[Blok Teks]:
__________

Biografi 4 Pahlawan Nasional Terbaru
Abdul Wahab
Hasbullah
Kiai Haji Abdul Wahab
Hasbullah (lahir di Jombang, 31 Maret 1888 – meninggal 29 Desember 1971 pada umur 83 tahun) adalah seorang ulama pendiri Nahdatul Ulama.
KH Abdul Wahab Hasbullah adalah seorang ulama yang berpandangan modern,
dakwahnya dimulai dengan mendirikan media massa atau surat kabar, yaitu harian
umum “Soeara Nahdlatul Oelama” atau Soeara NO dan Berita Nahdlatul Ulama. Ia
diangkat sebagai Pahlawan
Nasional Indonesia oleh
Presiden Joko Widodo pada
tanggal 7 November 2014
Keluarga
Ayah KH Abdul Wahab Hasbullah adalah
KH Hasbulloh Said,
Pengasuh Pesantren Tambakberas
Jombang Jawa Timur, sedangkan Ibundanya bernama Nyai Latifah.
Pendidikan
Ia juga seorang pelopor dalam membuka
forum diskusi antar ulama, baik di lingkungan NU, Muhammadiyah dan
organisasi lainnya. Ia belajar di Pesantren Langitan Tuban, Pesantren Mojosari Nganjuk, Pesantren Tawangsari Sepanjang, belajar pada Syaikhona R.
Muhammad Kholil Bangkalan, Madura,
dan Pesantren Tebuireng Jombang di
bawah asuhan Hadratusy Syaikh KH. M. Hasyim Asy‘ari. Disamping itu, Kyai Wahab
juga merantau ke Mekkah untuk berguru kepada Syaikh Mahfudz
at-Tirmasi dan Syaikh Al-Yamani dengan hasil nilai istimewa.

__________

[Uraian Tugas]: Kutiplah dari teks biografi itu seluruh bagian mulai dari "KH Abdul Wahab Hasbullah adalah seorang" sampai ke "bernama Nyai Latifah.". Baris-baris berikut tidak berhubungan dengan teks biografi tersebut.

[Baris dari sumber data]
__________

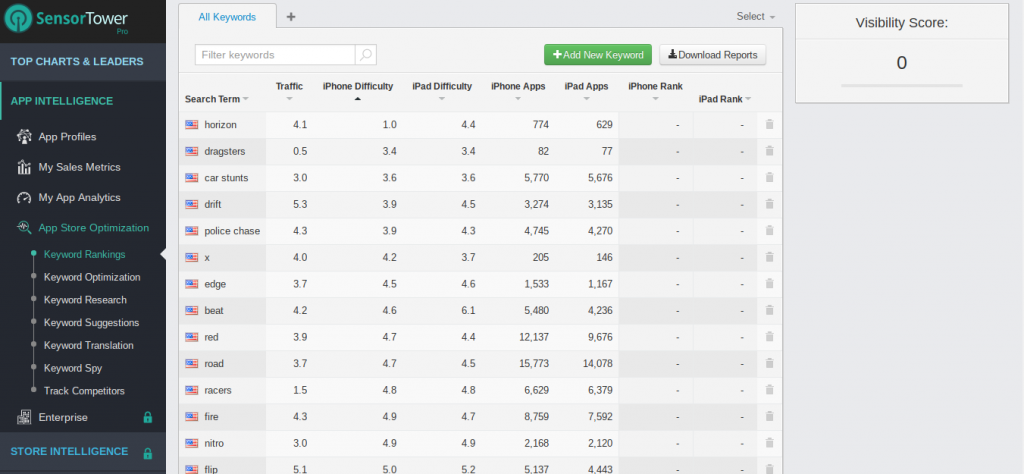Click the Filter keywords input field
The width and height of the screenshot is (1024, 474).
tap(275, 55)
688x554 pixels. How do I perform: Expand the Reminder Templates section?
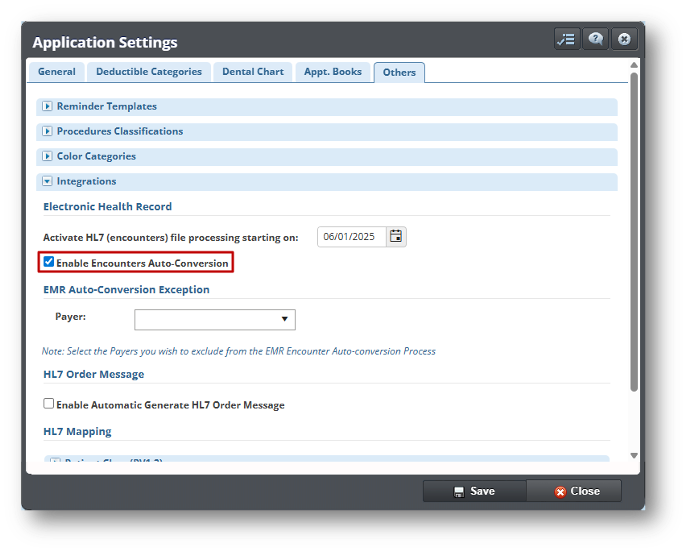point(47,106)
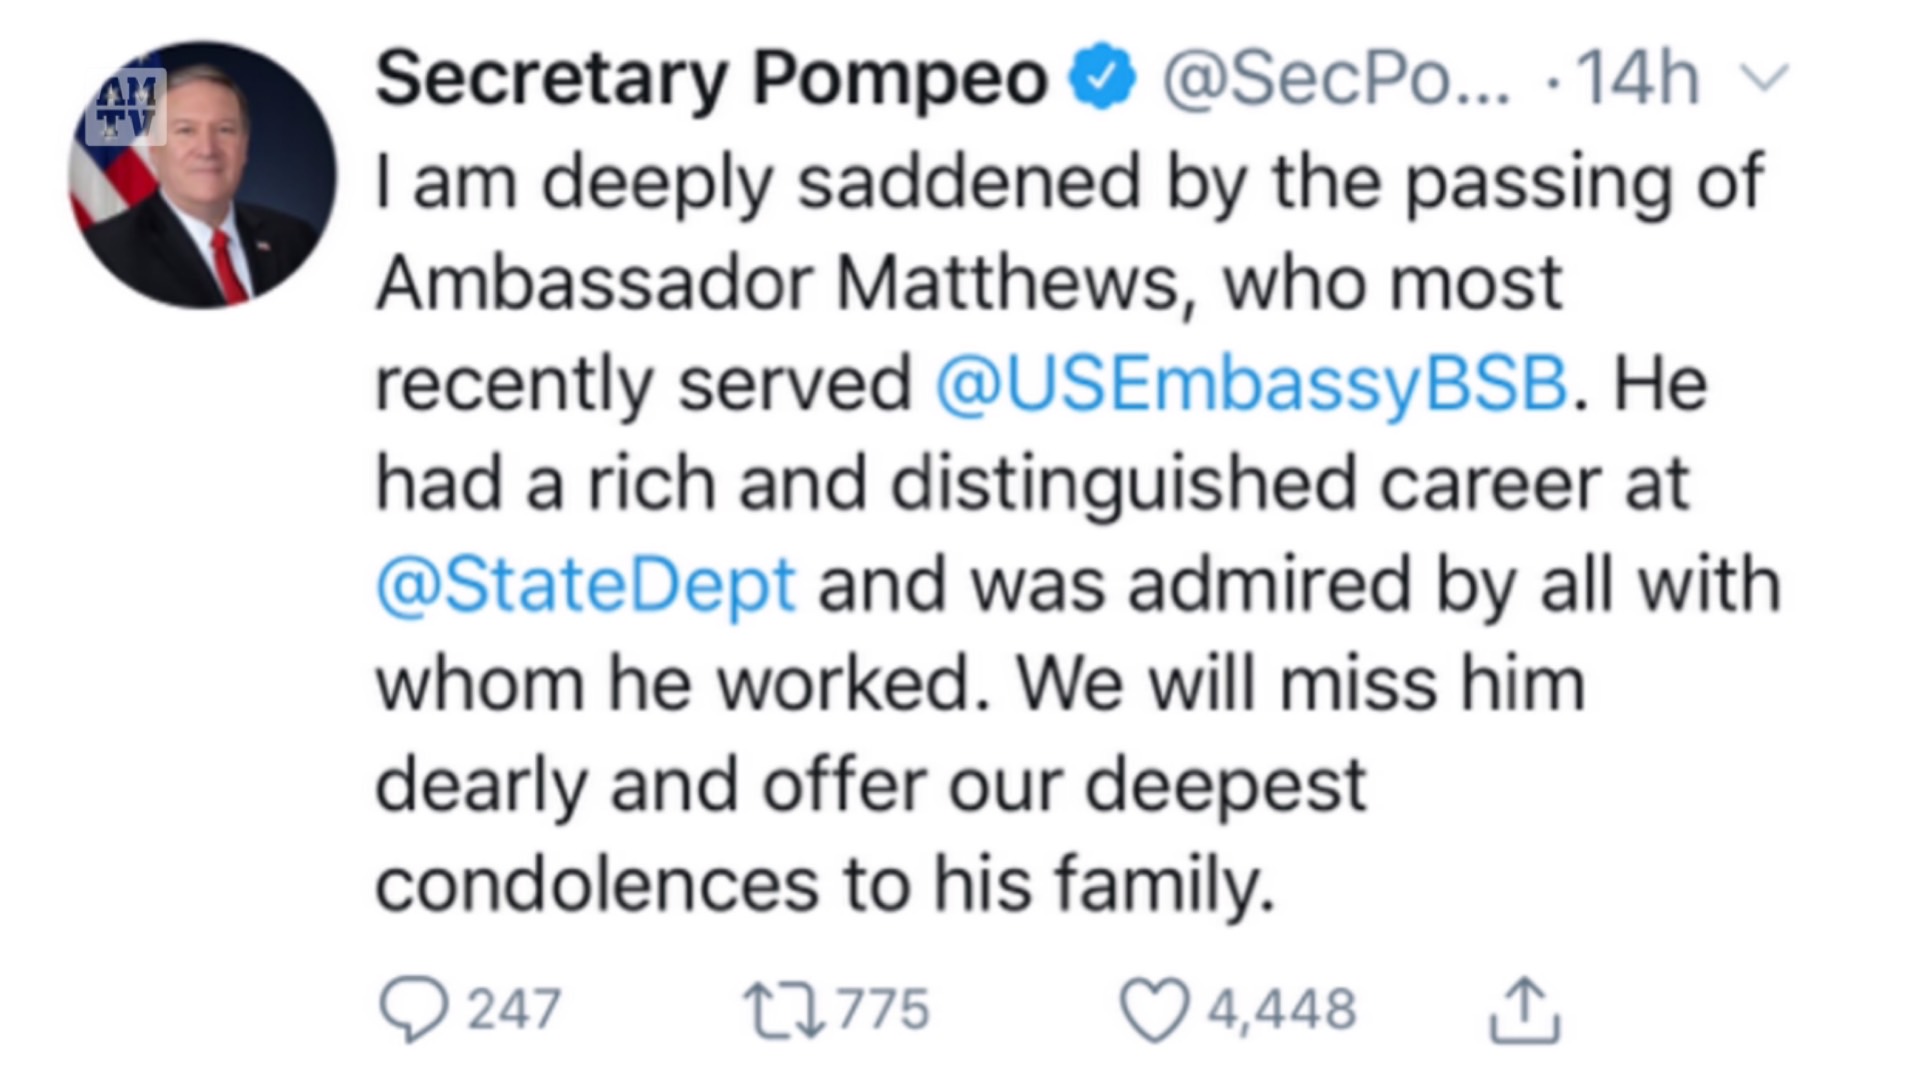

__________

[Soal Terjawab]:
KH Abdul Wahab Hasbullah adalah seorang ulama yang berpandangan modern,
dakwahnya dimulai dengan mendirikan media massa atau surat kabar, yaitu harian
umum “Soeara Nahdlatul Oelama” atau Soeara NO dan Berita Nahdlatul Ulama. Ia
diangkat sebagai Pahlawan
Nasional Indonesia oleh
Presiden Joko Widodo pada
tanggal 7 November 2014
Keluarga
Ayah KH Abdul Wahab Hasbullah adalah
KH Hasbulloh Said,
Pengasuh Pesantren Tambakberas
Jombang Jawa Timur, sedangkan Ibundanya bernama Nyai Latifah.